Could you set down exactly the lines of the data below, starting at the one that holds "The height and width of the screenshot is (371, 561)." and ending at the one that holds "Given: Click slide", both included, and only those?

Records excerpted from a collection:
*** Block opens ***

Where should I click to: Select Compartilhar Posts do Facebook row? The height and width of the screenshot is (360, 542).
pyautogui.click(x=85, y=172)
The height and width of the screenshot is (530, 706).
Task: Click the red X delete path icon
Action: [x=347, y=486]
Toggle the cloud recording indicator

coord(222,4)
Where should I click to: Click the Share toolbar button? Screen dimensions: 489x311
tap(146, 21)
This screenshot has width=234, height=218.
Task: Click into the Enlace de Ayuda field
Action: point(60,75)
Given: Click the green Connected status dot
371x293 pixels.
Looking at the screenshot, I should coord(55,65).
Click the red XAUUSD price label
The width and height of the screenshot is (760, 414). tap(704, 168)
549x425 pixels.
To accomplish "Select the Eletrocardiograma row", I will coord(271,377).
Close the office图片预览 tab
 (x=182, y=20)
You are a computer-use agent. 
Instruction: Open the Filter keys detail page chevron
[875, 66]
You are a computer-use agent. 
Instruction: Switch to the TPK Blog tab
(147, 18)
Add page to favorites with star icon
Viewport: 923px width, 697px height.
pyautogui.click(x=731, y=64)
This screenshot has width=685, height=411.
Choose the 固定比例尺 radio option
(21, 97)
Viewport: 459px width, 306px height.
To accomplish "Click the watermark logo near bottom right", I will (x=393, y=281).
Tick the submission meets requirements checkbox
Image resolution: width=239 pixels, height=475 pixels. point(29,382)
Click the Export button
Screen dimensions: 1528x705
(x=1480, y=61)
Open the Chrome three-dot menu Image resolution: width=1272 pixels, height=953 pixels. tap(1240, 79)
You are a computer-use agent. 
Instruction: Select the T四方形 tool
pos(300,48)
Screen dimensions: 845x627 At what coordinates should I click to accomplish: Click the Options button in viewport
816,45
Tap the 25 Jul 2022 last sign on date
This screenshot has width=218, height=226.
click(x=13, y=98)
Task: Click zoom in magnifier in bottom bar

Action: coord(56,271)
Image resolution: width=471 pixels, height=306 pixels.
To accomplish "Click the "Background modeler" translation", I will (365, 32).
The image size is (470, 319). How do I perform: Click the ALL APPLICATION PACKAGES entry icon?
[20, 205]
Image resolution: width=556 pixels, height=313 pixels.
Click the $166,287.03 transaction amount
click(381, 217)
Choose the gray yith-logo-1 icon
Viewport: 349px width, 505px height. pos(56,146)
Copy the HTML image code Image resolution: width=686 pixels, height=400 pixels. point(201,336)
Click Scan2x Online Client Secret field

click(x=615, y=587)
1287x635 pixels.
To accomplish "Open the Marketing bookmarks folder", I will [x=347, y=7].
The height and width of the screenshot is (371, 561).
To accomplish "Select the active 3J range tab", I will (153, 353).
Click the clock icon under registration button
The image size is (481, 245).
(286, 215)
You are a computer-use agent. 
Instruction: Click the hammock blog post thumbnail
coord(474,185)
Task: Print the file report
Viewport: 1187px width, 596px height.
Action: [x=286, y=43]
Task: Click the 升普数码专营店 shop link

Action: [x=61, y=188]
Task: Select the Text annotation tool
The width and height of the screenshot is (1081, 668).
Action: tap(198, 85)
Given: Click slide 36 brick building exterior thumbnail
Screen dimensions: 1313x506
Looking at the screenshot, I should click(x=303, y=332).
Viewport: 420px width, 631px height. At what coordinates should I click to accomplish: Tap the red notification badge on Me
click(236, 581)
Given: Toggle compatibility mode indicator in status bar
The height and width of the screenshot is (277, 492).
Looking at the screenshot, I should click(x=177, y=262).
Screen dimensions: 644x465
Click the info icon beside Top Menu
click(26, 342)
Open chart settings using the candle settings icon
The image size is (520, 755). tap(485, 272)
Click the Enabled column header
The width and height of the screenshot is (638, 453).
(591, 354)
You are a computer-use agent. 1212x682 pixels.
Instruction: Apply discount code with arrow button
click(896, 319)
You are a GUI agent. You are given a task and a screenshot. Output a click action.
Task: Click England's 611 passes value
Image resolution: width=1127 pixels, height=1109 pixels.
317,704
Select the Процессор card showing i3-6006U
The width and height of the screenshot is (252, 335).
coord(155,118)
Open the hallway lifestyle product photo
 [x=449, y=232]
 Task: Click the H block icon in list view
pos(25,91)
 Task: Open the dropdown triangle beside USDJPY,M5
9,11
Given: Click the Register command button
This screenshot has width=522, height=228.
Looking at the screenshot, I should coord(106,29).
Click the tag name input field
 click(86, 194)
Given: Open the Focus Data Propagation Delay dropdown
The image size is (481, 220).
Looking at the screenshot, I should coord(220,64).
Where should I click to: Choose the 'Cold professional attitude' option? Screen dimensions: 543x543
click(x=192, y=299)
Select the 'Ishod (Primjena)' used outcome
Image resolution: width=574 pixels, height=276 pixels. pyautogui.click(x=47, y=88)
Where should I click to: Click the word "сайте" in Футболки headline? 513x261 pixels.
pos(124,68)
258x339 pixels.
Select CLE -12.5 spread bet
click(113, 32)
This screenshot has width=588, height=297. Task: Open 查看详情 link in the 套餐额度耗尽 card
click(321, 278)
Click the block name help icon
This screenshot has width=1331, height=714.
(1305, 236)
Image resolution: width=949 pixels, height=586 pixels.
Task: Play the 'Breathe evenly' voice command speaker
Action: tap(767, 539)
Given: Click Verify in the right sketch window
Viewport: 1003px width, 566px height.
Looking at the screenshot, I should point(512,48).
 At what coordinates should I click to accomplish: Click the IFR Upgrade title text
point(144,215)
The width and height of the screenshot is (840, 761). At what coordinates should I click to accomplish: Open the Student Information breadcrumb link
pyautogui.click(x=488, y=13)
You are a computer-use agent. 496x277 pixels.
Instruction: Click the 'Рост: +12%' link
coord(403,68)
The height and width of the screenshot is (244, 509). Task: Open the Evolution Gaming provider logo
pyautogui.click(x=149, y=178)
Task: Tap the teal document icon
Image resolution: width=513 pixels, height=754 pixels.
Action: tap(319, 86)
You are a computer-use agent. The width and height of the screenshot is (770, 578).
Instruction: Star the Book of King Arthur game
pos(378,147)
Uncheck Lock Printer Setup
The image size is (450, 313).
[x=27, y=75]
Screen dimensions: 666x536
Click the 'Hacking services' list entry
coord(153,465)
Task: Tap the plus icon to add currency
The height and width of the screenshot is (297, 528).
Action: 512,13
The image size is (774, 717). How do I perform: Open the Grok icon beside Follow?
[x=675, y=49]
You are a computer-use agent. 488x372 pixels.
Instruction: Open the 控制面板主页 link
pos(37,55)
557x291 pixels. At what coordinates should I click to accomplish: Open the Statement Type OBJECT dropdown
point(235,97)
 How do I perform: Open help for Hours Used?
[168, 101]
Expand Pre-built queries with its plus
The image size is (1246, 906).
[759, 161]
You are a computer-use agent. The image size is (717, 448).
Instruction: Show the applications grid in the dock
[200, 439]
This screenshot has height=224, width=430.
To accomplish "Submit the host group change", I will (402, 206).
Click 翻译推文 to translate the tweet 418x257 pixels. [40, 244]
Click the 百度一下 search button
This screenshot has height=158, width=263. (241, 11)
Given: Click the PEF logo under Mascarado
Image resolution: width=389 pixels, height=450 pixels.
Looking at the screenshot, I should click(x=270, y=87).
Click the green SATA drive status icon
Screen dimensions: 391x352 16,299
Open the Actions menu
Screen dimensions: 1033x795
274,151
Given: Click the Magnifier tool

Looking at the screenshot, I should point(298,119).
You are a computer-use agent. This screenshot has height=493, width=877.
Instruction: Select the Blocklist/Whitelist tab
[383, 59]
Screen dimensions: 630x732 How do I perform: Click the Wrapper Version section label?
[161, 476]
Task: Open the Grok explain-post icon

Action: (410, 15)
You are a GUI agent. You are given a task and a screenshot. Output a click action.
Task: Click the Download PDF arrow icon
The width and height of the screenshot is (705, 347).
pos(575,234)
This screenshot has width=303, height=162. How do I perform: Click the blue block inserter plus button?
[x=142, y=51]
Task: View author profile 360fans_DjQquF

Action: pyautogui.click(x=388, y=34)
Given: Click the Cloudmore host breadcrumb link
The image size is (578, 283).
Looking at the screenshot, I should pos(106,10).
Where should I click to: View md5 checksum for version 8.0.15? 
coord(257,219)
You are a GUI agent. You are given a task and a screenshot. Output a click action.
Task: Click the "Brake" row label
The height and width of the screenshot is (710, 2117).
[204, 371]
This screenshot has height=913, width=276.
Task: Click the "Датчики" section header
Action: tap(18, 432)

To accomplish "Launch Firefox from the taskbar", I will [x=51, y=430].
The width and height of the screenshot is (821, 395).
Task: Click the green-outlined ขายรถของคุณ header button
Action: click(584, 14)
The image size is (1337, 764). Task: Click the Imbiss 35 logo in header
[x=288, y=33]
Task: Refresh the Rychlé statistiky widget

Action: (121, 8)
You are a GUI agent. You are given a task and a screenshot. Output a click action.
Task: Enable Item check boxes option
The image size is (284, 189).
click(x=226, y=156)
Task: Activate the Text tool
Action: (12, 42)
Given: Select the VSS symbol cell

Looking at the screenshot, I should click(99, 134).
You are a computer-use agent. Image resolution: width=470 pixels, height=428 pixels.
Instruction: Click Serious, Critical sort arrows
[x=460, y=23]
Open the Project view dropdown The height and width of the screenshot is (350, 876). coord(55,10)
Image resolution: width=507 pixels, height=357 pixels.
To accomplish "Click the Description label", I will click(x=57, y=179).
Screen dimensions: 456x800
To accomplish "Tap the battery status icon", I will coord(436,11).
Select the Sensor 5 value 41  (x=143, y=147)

*** Block closes ***

EXERCISE RESULT:
The height and width of the screenshot is (371, 561).
To accomplish "Select the active 3J range tab", I will (153, 353).
Click the clock icon under registration button
The image size is (481, 245).
(286, 215)
You are a computer-use agent. 
Instruction: Click the hammock blog post thumbnail
coord(474,185)
Task: Print the file report
Viewport: 1187px width, 596px height.
Action: [x=286, y=43]
Task: Click the 升普数码专营店 shop link

Action: [x=61, y=188]
Task: Select the Text annotation tool
The width and height of the screenshot is (1081, 668).
Action: tap(198, 85)
Given: Click slide 36 brick building exterior thumbnail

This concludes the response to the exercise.